Jetzt kann man natürlich sagen, das sind alles alten Geschichten aus einer längst vergangenen Zeit. Aber auch ein Videospiel ist nur ein Videospiel. Und wenn es wirklich, wie öfter gesagt wird, ein Problem ist, dass Jugendliche nicht mehr zwischen Videospiel und Realität unterscheiden könne und daher nicht wissen, wann es genug ist, dann kann ich den jungen Menschen nur eine Empfehlung geben: Mehr raufen.
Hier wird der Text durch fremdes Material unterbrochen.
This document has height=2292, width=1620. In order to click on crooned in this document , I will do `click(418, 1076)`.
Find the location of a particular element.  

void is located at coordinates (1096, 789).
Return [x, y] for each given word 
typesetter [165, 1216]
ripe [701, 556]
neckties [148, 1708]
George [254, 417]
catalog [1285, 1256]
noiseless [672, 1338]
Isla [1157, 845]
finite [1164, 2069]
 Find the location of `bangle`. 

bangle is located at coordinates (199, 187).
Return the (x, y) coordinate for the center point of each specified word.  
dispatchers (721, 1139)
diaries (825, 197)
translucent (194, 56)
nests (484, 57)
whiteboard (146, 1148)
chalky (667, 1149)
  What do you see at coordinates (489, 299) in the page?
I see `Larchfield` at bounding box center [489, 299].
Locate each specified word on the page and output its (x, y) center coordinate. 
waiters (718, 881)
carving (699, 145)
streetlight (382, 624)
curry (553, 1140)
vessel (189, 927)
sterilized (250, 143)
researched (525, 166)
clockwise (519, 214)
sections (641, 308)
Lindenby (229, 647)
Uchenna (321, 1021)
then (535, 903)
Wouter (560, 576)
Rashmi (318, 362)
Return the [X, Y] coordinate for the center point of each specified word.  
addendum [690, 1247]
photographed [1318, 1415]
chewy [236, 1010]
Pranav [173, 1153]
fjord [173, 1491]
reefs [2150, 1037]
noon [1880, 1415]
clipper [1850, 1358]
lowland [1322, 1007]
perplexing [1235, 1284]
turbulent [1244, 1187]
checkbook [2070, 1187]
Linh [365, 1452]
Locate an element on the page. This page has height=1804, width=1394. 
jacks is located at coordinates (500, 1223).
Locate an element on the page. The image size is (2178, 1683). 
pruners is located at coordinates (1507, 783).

Denn wer ein paar Mal eine Ohrfeige, einen Ohrenreiber oder eine Kopfnuss gekostet hat, der weiß auch, wann es genug ist.

Für Erwachsene, die sich dann vom jugendlichen Lärm gestört fühlen, gibt es im Übrigen ein neues Gerät auf dem Markt. „Swiss Mosquito“ nennet sich eine Vorrichtung, die einen überaus nervigen Pfeifton erzeugt. Im Grenzbereich des Hörbaren zwischen 16 und 18 kHz, die – so die Broschüre der Herstellerfirma - Menschen über 25, „altersbedingt kaum wahrnehmen“ können. Jüngere aber verlassen fluchtartig den Wirkungsbereich von „Swiss Mosquito“.

Mit so einem Gerät, könnte sich vielleicht so manche Gemeinde den Abriss und Wiederaufbau von Wartehütteln ersparen.